Celle qui a axé son intervention sur la filiation de l’enfant né de GPA signale que «c’est à travers cette notion de filiation, justement par l’accès de l’enfant naturel à la famille de son géniteur, qu’on a un peu déverrouillé les ultimes verrous qui protégeaient la famille fondée sur le mariage».

De son côté, le Franco-Chilien Bernard Garcia Larrain, docteur en droit, indique que tout contrat GPA porte atteinte à la dignité humaine et contribue à la marchandisation des femmes et des enfants. Il cite ainsi l’exemple de la France, «un cas particulier, où cette pratique n’est pas reconnue en tant que telle», mais où sont présents plusieurs agents étrangers et cliniques GPA.

Ce docteur en droit rappelle ainsi la tenue régulière du Salon «Désir d’enfant». Un événement annuel qui réunit les acteurs de la fertilité assistée et qui propose notamment des services de GPA. «C’est difficile de stopper cette pratique. C’est pourquoi la réponse doit être internationale», soutient-il.

Angela Gandra Martins, ancienne secrétaire nationale pour la Famille du Brésil et avocate, rappelle que les mères porteuses sont très peu protégées légalement. Elle affirme qu’elles perdent leur liberté et leur autonomie au moment où elles signent ces contrats. Un marché de la vie humaine de plusieurs millions de dollars.
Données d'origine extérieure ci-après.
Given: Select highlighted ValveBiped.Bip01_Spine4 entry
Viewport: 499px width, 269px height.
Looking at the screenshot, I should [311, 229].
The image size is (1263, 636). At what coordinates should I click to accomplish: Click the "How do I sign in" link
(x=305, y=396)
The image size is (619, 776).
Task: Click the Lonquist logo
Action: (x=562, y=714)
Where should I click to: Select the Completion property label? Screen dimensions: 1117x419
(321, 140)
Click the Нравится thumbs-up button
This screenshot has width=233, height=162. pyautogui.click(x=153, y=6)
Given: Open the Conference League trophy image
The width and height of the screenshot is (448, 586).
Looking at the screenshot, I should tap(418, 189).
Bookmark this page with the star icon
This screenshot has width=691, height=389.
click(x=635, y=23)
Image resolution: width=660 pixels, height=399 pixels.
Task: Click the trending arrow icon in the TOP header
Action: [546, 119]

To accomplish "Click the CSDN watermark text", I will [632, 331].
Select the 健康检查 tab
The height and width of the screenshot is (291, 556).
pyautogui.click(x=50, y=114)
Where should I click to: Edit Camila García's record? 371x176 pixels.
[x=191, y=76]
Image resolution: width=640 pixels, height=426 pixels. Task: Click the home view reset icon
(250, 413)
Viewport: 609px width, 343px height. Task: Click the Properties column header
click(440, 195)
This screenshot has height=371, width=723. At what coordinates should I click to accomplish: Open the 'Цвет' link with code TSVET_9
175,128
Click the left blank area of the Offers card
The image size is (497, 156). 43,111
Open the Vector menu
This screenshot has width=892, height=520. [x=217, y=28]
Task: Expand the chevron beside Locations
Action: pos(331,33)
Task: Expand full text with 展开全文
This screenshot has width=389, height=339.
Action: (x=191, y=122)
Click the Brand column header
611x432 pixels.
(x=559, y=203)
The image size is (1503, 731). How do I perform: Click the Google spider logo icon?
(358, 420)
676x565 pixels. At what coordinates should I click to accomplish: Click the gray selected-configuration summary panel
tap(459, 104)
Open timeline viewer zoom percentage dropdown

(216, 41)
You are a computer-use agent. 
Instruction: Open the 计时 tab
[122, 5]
«Parfois, ces femmes sont soumises à un contrôle ou ne sont pas suffisamment informées. Certaines sont confrontées au stress de vivre avec des restrictions de mouvements et d’activité. Il est aussi question de traumatisme potentiel pour les nouveau-nés lorsqu’ils sont séparés de leur mère porteuse, ce qui est préjudiciable au bien-être de l’enfant. La gestation pour autrui viole la dignité humaine», insiste-t-elle.

Le Maroc cité en exemple

Selon les organisateurs, la législation marocaine interdit et sanctionne pénalement le recours à la GPA, notamment à travers les articles 5 et 40 de la loi 47-14 régissant la procréation médicalement assistée. Le Maroc fait ainsi figure de référence en la matière.

À ce titre, Rachid Achachi, chercheur en sciences sociales, rappelle que le Maroc n’est pas directement concerné par la question de la GPA. Pour le moment. «Mais les personnes qui défendent d’autres valeurs ou d’autres libertés, comme l’avortement ou les rapports sexuels hors mariage, intègrent dans leur package idéologique la question de la GPA également. Au Maroc, on lutte contre la désacralisation du corps humain et celui de la femme, en particulier dans le cas précis du recours aux mères porteuses», fait-il remarquer.

«Je tiens à signaler que cet événement n’aurait pas pu être organisé en France par exemple. Un pays marqué par une idéologie qui domine et qui interdit la liberté d’expression dès qu’elle commence à déranger. Le Maroc accueille librement cet événement, là où les experts peuvent échanger leurs arguments, points de vue, toujours au nom de la dignité de la femme, du corps de la femme et de l’humain en tant que tel», explique-t-il.

Pour cela, les experts et acteurs présents à Casablanca ont adopté la «Déclaration de Casablanca», sommant les gouvernements et Etats à s’engager dans l’interdiction pure et simple à ce qui s’apparente, là encore, à une nouvelle forte d’atteinte aux droits de l’Homme.